(Material for the task)
▬▬▬▬▬▬

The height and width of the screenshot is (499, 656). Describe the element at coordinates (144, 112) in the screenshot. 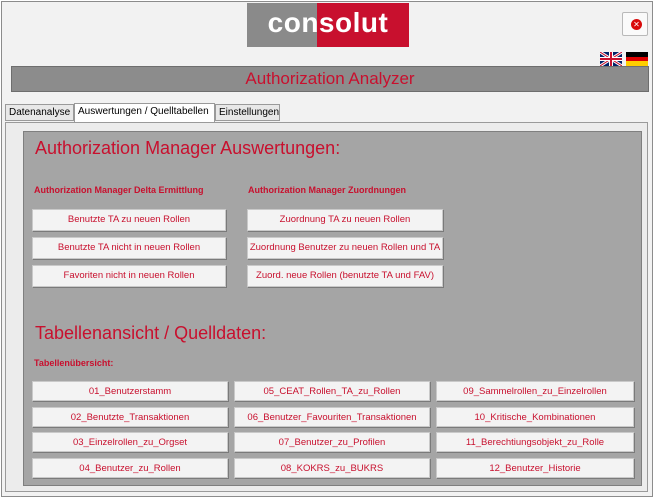

I see `tab-auswertungen-quelltabellen: Auswertungen / Quelltabellen` at that location.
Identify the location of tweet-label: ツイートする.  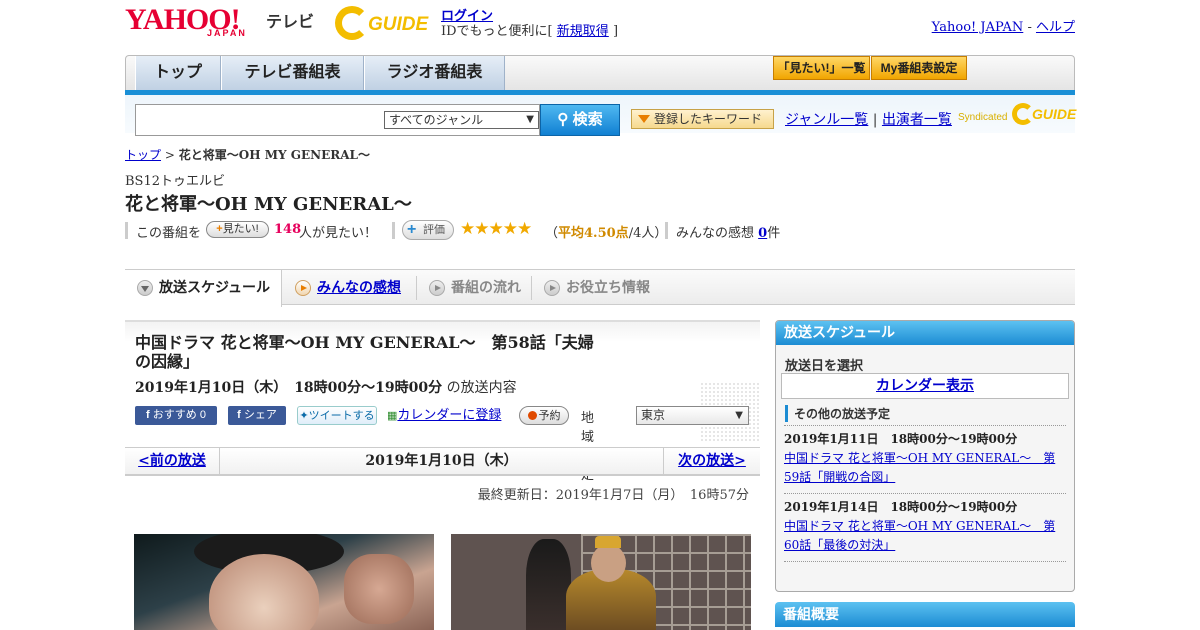
(342, 416).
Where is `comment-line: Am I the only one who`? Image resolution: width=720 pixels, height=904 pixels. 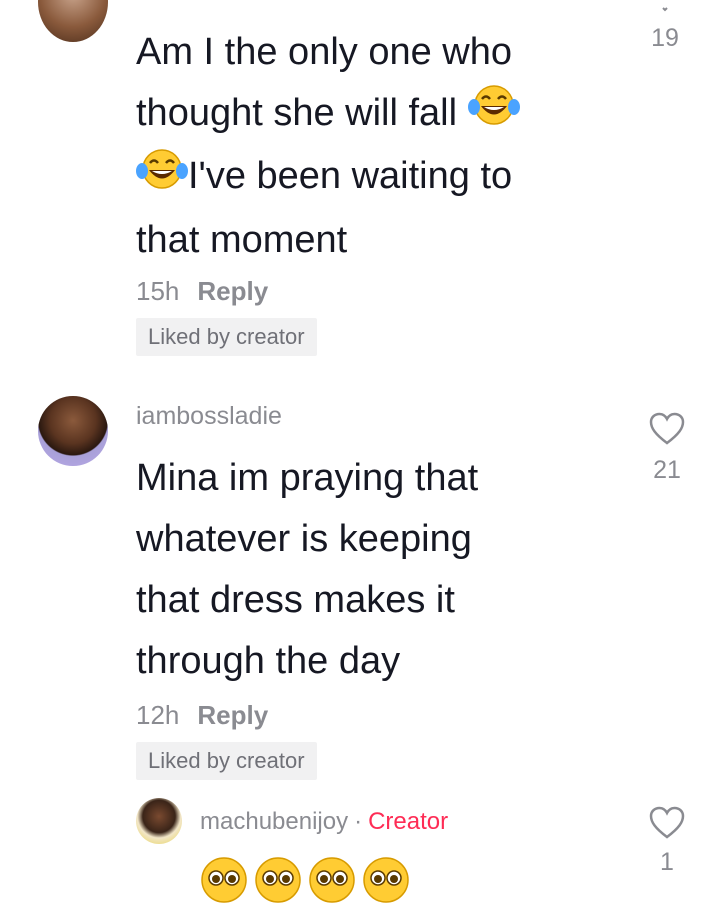
comment-line: Am I the only one who is located at coordinates (324, 52).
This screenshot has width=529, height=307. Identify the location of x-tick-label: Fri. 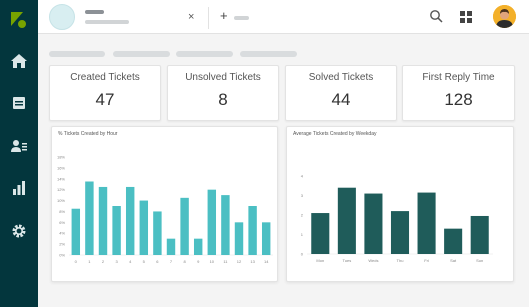
(426, 260).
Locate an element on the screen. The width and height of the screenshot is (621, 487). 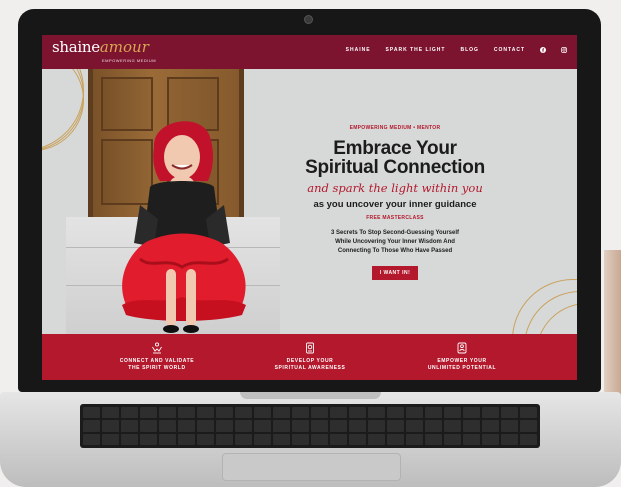
hero-description-line: While Uncovering Your Inner Wisdom And is located at coordinates (395, 242).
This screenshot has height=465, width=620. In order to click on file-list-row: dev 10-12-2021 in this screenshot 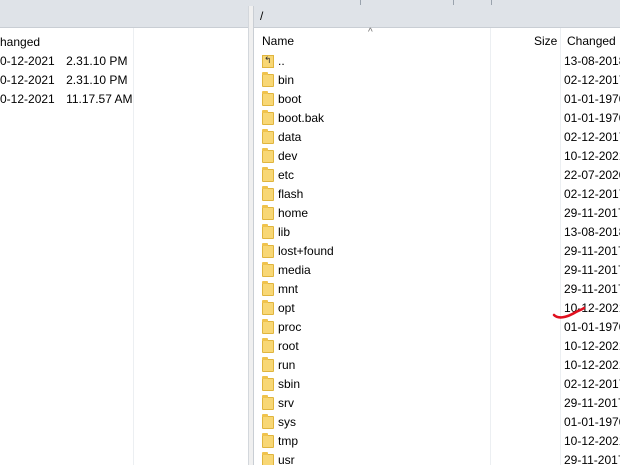, I will do `click(437, 156)`.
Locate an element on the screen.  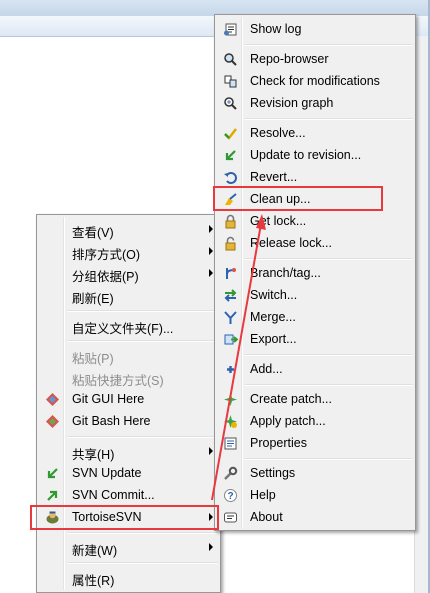
help-icon: ? is located at coordinates (230, 496).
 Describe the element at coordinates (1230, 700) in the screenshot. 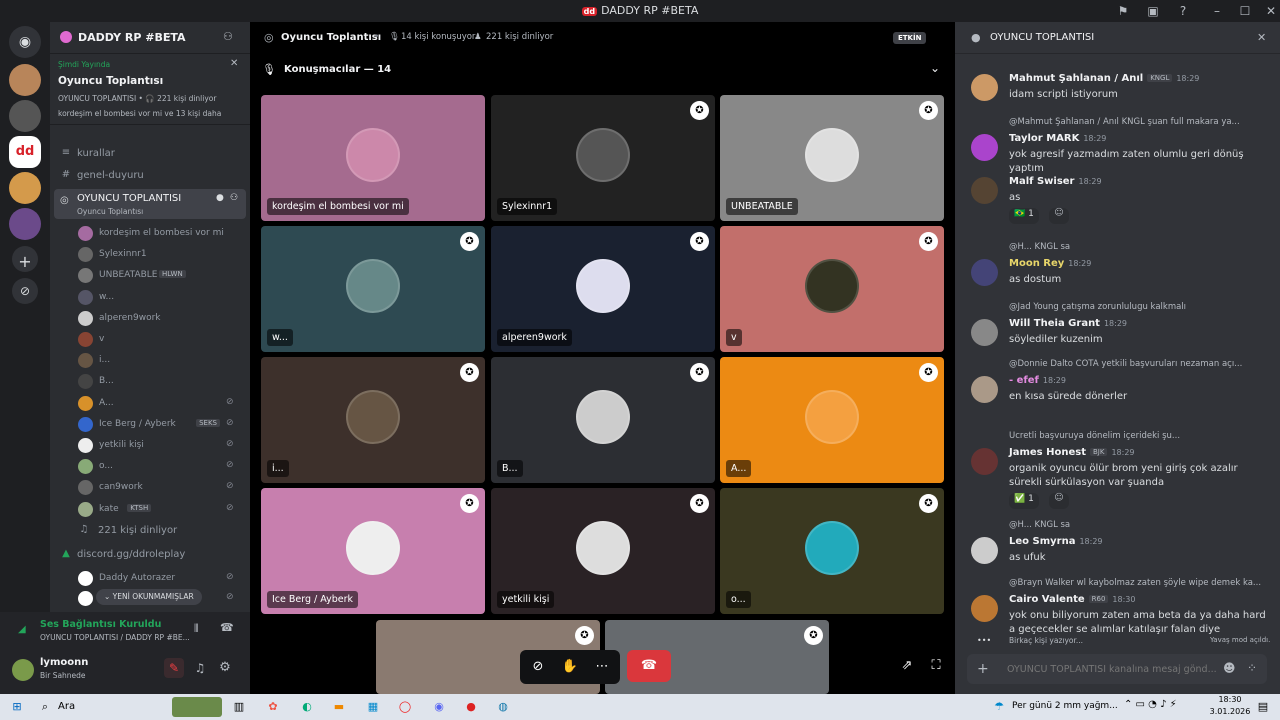

I see `clock-time: 18:30` at that location.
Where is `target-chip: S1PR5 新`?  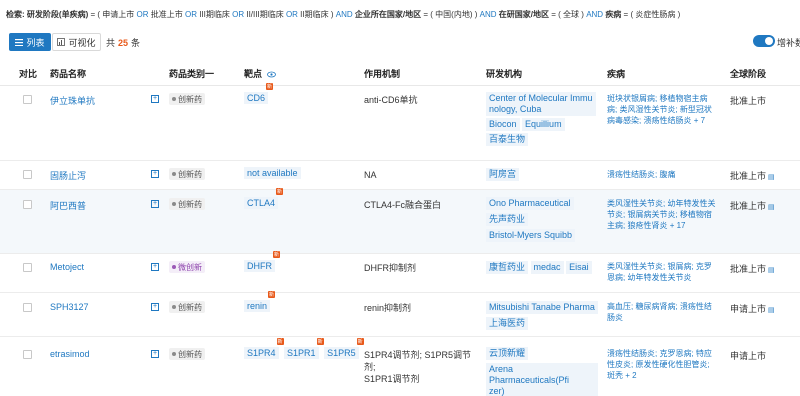
target-chip: S1PR5 新 is located at coordinates (344, 348).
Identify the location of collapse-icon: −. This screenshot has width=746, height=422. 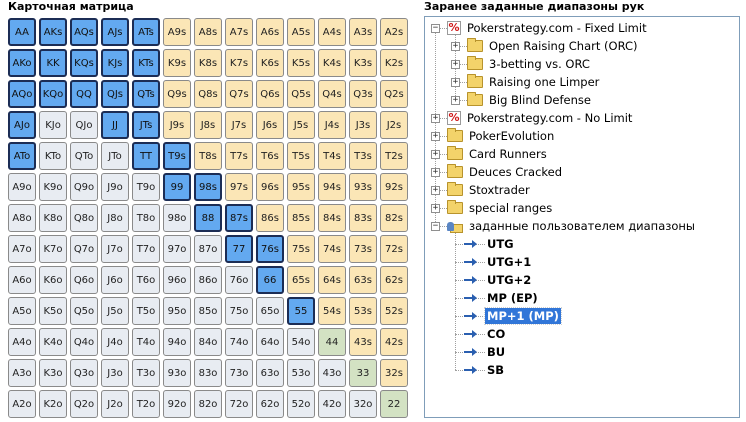
(436, 226).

▬▬▬▬▬▬

(Brief) Copy the rows from the line containing "Identify the location of collapse-icon: −." through the end of the rows, both included, word for word, leaving out the pictures.

(Task result)
Identify the location of collapse-icon: −. This screenshot has width=746, height=422. 
(436, 226).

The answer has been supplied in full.